Problem to solve: Write out everything from the first line of the records down to the line that contains "Play the WordPress", both included, with each character unchanged.
--- start of Extracted data ---
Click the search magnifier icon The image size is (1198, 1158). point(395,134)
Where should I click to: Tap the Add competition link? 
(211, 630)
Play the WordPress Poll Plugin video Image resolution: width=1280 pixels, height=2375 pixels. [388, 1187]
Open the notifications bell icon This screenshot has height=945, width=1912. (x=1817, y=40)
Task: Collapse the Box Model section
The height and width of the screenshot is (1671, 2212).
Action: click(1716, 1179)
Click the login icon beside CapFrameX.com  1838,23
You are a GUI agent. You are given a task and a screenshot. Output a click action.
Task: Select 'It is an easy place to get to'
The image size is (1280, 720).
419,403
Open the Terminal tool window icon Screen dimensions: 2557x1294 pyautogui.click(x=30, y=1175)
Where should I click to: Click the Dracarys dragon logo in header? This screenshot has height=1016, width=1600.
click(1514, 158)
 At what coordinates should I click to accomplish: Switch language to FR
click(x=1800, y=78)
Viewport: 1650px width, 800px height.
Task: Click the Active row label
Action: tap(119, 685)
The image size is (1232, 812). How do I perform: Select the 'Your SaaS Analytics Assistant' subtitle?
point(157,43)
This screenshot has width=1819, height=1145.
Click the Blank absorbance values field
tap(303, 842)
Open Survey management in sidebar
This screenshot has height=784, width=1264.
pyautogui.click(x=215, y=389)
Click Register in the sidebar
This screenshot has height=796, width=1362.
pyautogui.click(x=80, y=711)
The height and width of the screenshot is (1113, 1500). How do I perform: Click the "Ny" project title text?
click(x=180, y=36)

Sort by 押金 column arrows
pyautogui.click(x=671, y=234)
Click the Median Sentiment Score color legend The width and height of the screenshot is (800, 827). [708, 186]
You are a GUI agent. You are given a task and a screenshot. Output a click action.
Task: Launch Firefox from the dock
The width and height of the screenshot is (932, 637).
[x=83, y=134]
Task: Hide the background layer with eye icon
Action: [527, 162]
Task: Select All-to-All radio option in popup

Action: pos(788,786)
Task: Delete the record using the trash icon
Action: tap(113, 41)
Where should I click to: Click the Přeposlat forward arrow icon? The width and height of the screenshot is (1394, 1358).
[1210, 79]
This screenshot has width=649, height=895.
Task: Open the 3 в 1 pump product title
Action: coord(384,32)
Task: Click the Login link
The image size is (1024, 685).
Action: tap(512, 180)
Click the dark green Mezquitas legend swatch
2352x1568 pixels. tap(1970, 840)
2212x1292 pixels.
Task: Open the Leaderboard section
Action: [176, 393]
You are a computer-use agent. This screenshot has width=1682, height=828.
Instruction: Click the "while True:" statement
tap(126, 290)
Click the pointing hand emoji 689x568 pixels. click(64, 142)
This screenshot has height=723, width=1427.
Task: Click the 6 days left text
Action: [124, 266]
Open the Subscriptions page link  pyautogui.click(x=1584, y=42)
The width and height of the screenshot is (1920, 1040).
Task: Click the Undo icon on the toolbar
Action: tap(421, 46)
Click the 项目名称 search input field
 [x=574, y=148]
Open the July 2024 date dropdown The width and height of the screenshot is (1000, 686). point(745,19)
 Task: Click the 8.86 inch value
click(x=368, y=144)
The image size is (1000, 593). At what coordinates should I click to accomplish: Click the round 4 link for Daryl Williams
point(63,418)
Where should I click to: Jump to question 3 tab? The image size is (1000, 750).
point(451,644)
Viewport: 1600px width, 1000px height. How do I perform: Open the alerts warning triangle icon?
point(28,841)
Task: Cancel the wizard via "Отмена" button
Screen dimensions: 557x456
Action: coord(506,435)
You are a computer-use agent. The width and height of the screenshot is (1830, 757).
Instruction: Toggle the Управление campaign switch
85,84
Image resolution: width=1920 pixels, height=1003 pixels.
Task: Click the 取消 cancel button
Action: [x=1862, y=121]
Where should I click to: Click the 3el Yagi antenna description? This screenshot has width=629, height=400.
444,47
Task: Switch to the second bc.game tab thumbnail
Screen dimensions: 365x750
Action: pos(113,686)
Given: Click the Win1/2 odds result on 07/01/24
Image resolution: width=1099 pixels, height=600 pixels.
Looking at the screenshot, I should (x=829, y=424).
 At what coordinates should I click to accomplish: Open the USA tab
--- end of Extracted data ---
Answer to this problem:
Click the search magnifier icon The image size is (1198, 1158). point(395,134)
Where should I click to: Tap the Add competition link? 
(211, 630)
Play the WordPress Poll Plugin video Image resolution: width=1280 pixels, height=2375 pixels. [388, 1187]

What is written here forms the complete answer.